Many of the participants in this polyglot workshop group reacted strongly to the implications of these ideas, as they run to counter to experience. I kept thinking of deaf children who were (historically, in the U.S.) misdiagnosed by so-called experts as mentally retarded, even though records display evidence of impressive adaptation (with signed language) of their own message in attempts to convey meaning to the adult (using spoken English). The children were judged on the adult's failure to understand, rather than on their own cognitive abilities. Discussion in the workshop, after Jan's presentation, was passionate regarding the standard of proof (legal reasoning, the presentation of legal arguments, and the structure of communication within the legal field about linguistic developments), and the lack of training by so-called "language experts" in sociolinguistics. Lisa and I carried on our own side conversation about ethnocommunication, language as performance, and experts doing "applied research" who lack any kind of training in qualitative research methodologies, yet whose results are taken as industry standards without question.
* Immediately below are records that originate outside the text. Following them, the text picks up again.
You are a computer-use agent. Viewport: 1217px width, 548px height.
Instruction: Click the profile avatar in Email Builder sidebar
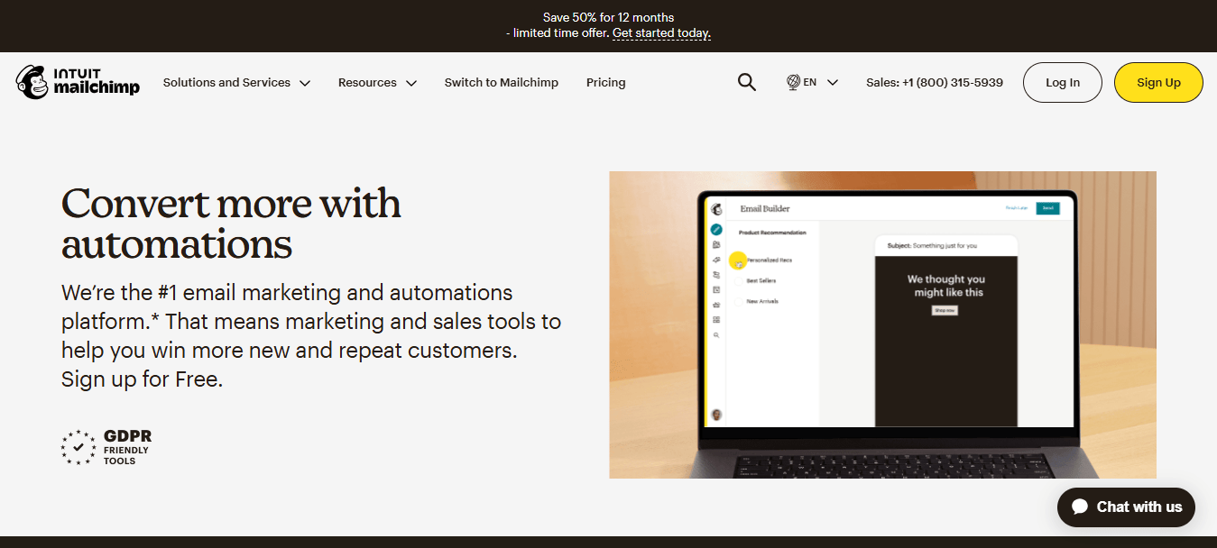[716, 415]
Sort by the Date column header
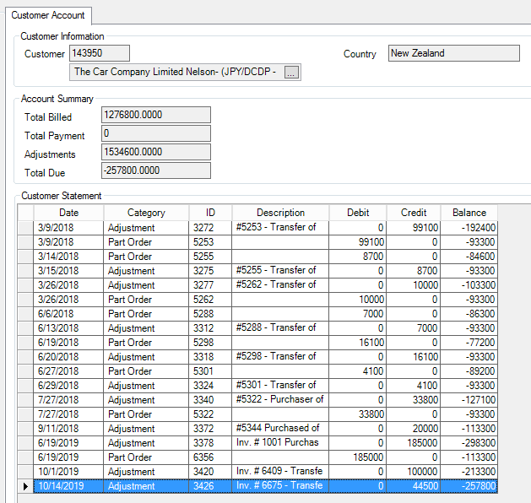 [x=68, y=213]

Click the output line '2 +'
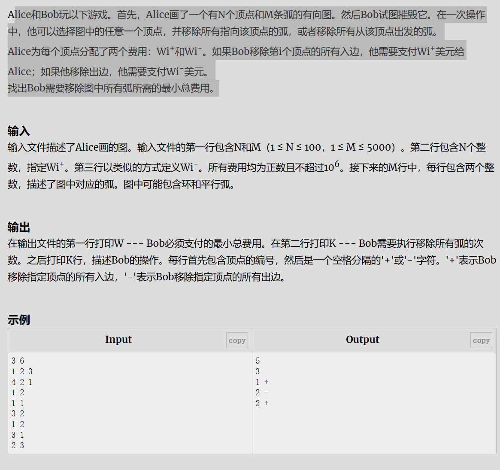tap(262, 403)
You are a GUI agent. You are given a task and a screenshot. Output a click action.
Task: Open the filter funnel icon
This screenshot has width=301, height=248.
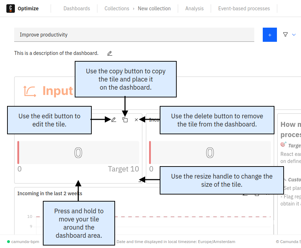[x=285, y=34]
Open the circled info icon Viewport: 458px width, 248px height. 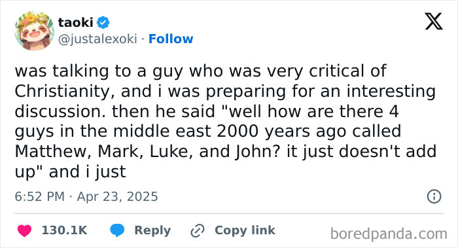click(x=434, y=196)
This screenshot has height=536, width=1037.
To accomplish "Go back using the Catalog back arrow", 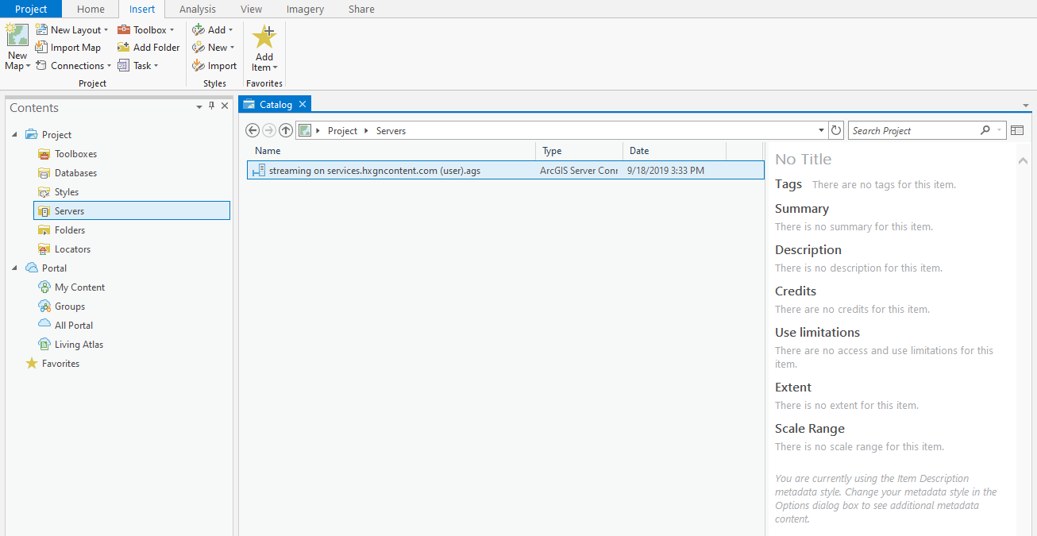I will [x=253, y=130].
Katrijn then presented two cases, taking us through the asylum seeker's transformation from a human being with an identity, a biography, and a voice to a few abstracted sentences written in a format absolutely foreign to the asylum seeker. The elisions of accountability from the human beings executing the official, institutionalized processes of assessing the truth of the asylum seeker's statements are as disturbing as the violence done to the asylum seeker him- or herself. The institutional argument that treating everyone in the same impersonal fashion guarantees equality is clearly lopsided: the 'equality' generated in this equation is one of excusing the consciences of those engaged in this messy business. (Who, I am sure, are generally good people doing a difficult job within a structure that consistently validates the necessity of their task.)

How to mediate the unique parameters of each asylum seeker's application was a subject of intense discussion, centering around the proper and appropriate uses of simultaneous interpretation and questions of how to treat the actual written document produced by that quasi-translating editor (who literally prepares the asylum seeker's case according to the requirements of the institutional legal structure). John, a judge, asked if the document could be taken as a rendering of reported speech. The more-or-less affirmative answer is qualified on two important counts: the false appearance of a conditional in the case at hand (a problem of translation between grammatically different verb forms) and the even more crucial - and general - fact that the account has been modalized.
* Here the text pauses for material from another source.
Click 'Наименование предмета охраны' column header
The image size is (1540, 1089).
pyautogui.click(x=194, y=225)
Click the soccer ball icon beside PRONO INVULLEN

Jan explained the process of modalization, and Katrijn's second case poignantly emphasized the point. First, the asylum seeker is stripped of voice through a battery of dialectical maneuvers enacted while he or she attempts to tell their story. Then, the asylum seeker's voice is 'given back' (so to speak) in the grammatical formation of the written report, which presents 'what the asylum seeker said' in the first person, as if what is written is a verbatim transcription of what the person said. In fact, there is virtually nothing left of what the person actually did say. When the judge who is going to determine the truth claims of the asylum seeker's story reads the written account (they do not interact with the actual applicant unless/until there is an appeal), the judge assumes - as a matter of standard institutional protocol - that this so-called first person account is a first person account.
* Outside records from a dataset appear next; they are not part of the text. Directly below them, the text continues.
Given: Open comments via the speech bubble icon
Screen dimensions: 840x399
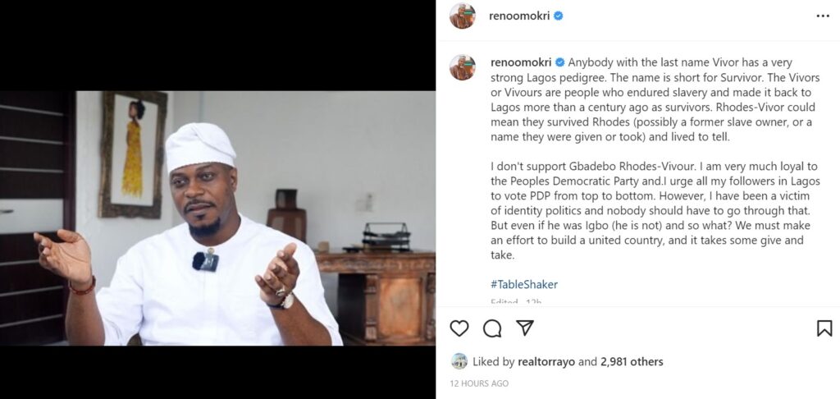Looking at the screenshot, I should pos(492,328).
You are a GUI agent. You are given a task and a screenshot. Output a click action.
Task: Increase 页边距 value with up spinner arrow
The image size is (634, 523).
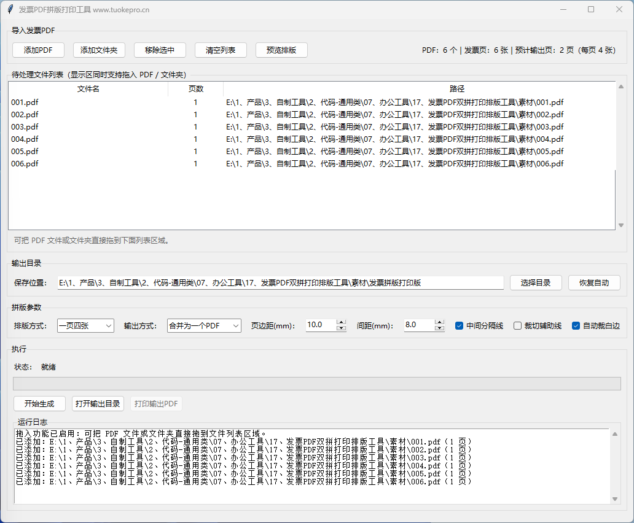click(x=341, y=322)
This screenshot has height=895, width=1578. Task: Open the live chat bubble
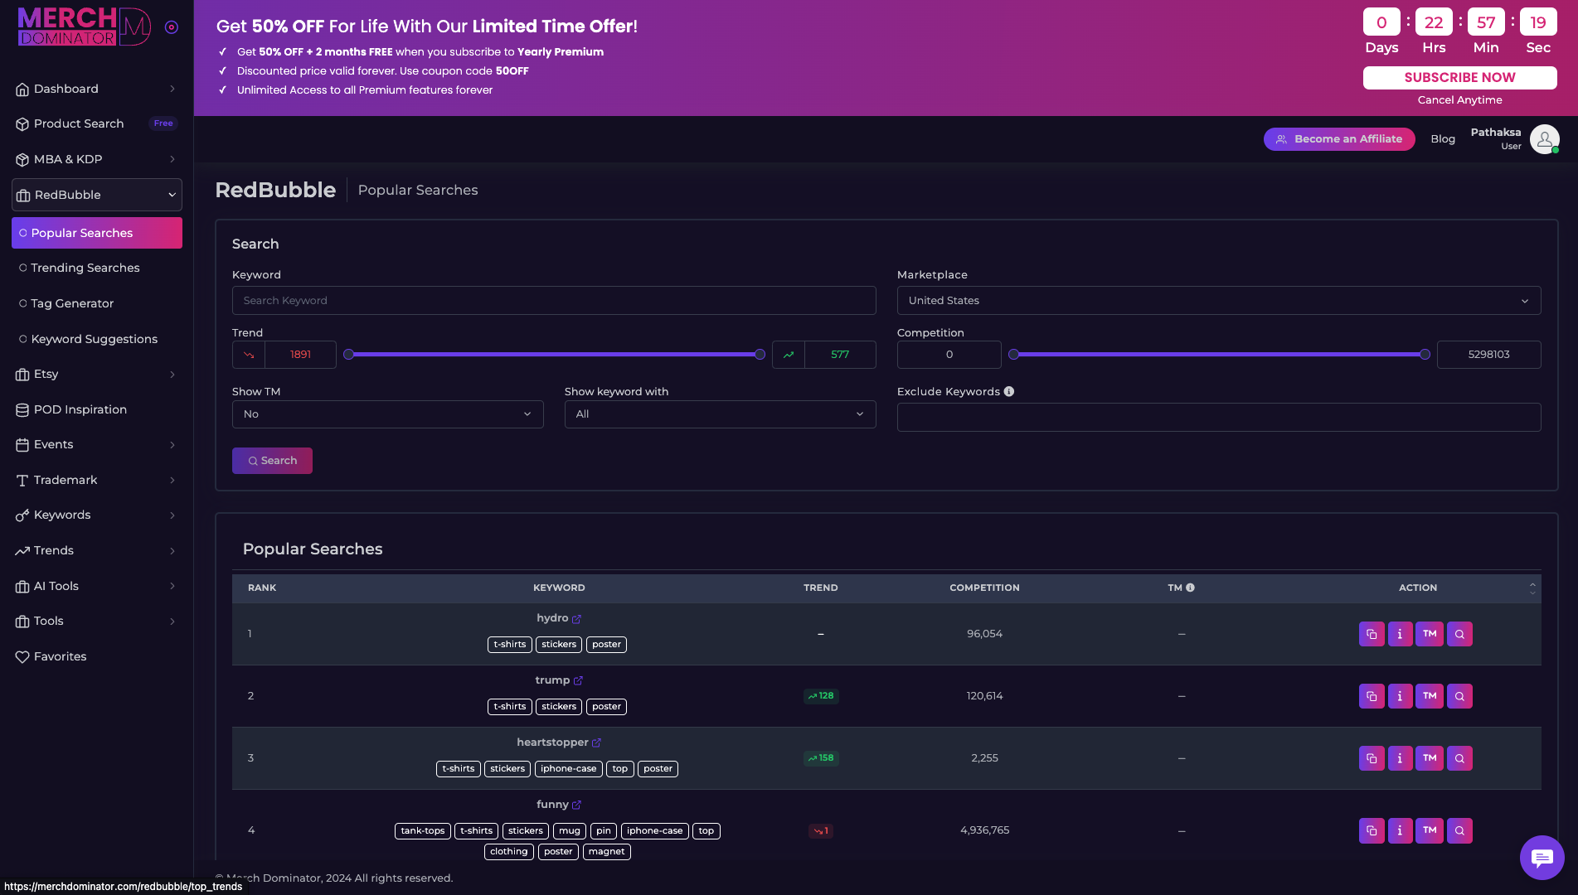[x=1542, y=858]

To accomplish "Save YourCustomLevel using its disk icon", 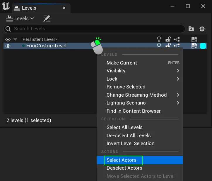I will [x=194, y=46].
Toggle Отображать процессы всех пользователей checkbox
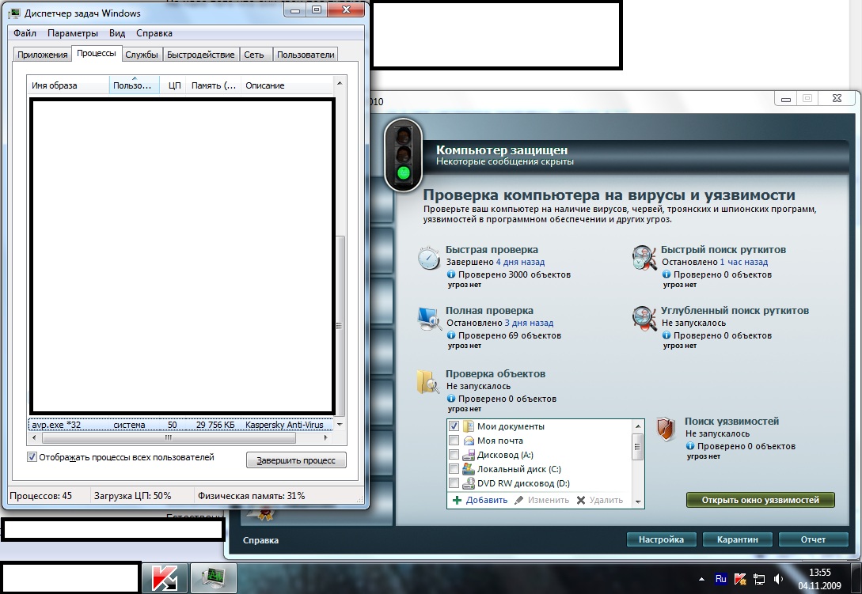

The horror of the asylum seeker from Sierre Leone's dehumanization in her asylum hearing pervaded the room. Parallels with rape victims giving testimony in U.S. court cases come to mind. I can hardly imagine what it was like for Katrijn to observe this interaction while it occurred. I am also reminded of the vicarious trauma experienced by signed language interpreters witnessing/participating in dynamics of oppression in the U.S. - and these are mild (let's be honest) in comparison with interpreting for victims of torture. There was evidence that I was not the only one affected, as workshop participants continued to propose problem-solving techniques and pose strategic alternatives for communication (such as the use of picture prompts) as if our task in the moment was to repair the damage done. In terms of workshop design, the progression of theory and evidence was brilliant. Conversation turned, in the end, toward our responsibilities and possibilities as interested parties.

Adrian posed the question from his position as respondent, asking about desire and flight: Do we want to engage the institutional structures of asylum hearings or shove them away with a barge pole? The responses of the workshop participants to this question brings me back, finally, to that mirroring of process that I noticed between a tightly-scribed circle of scholars writing about critical discourse analysis and this broader coalition of professionals learning about the role and uses of language in asylum hearings. The core matter in both dialogues is a challenge. Billig asked, are we (CDA researchers) guilty of perpetuating the same dynamics we criticize? Adrian asked, are we (interested in asylum) charged with trying to change the dynamics we criticize? Drawing upon Bahktin, the responses offered are both centripetal (moving toward a center) and centrifugal (scattering).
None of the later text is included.